We’ve noted a few times how US regulators often simply refuse to acknowledge that the US broadband sector is heavily monopolized. Regional cable and phone monopolies are the number one reason US broadband is patchy, expensive, and slow with routinely terrible customer service. But when you see folks in both parties discuss US broadband, industry dysfunction is always framed in this extremely nebulous way (we must “fix the digital divide!”). Largely because nobody in government wants to offend deep-pocketed campaign contributors also bone grafted to our domestic surveillance apparatus.

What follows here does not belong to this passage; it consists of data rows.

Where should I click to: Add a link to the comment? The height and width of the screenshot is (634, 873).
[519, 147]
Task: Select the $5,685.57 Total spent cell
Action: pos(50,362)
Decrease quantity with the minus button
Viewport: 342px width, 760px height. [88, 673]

The latest broadband data from Leichtman Research illustrates the scope of the problem. The firm notes that the broadband industry added 890,000 subscribers last quarter. Cable companies added 840,000 of that total, while phone companies added just 50,000:

“The top cable companies added about 840,000 subscribers in 2Q 2021 – 60% of the net additions for the top cable companies in 2Q 2020. The top wireline phone companies added about 50,000 total broadband subscribers in 2Q 2021 – compared to a net loss of about 140,000 subscribers in 2Q 2020.”

Phone companies (Windstream, AT&T, Verizon, Frontier, Centurylink) have effectively given up on residential broadband across much of the country. In many areas that means not just refusing to upgrade aging DSL lines, but often refusing to repair them. That’s effectively creating a bigger broadband monopoly than ever for entrenched cable giants (usually Charter (Spectrum) and Comcast), which now dominate roughly 70 percent of the fixed line broadband market. No competition means no incentive to expand, compete on price, or shore up terrible customer service.

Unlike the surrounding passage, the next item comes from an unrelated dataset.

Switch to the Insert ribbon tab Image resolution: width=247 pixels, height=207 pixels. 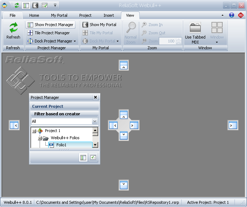(109, 15)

People like to pretend that stuff like satellite broadband and wireless will come in and disrupt this busted paradigm, but that’s simply not true. Satellite broadband ventures like Elon Musk’s Starlink lack the capacity to truly break this logjam at any real scale. And while 5G is also bandied about as a miracle solution to the problem, US wireless isn’t a real substitute for for traditional fiber, usually comes with bizarre restrictions and caveats, and is generally expensive (something that will likely get worse thanks to recent industry consolidation).

The way you fix US broadband dysfunction is by targeting the regional fixed-line monopolies enjoyed by AT&T, Verizon, Comcast, and Charter. One way to do that is to drive most subsidies toward smaller private competitors. Another way to do that would be to embrace and support the growing tide of community broadband efforts growing up around the country, whether they be municipal broadband, cooperatives, public/private partnerships, or utility-based.

But because AT&T, Comcast and friends are so politically powerful, efforts to do that usually get largely stripped away from any new broadband bills, as we just witnessed with the Biden broadband plan (in fact, community broadband support was the very first casualty). Often these compromises, at the direct behest of monopoly lobbyists, are then framed as “bipartisan compromise.” But because the proposals aren’t tackling the real reasons for US broadband dysfunction (regional monopolization and the state and federal corruption that protects it), nothing truly changes.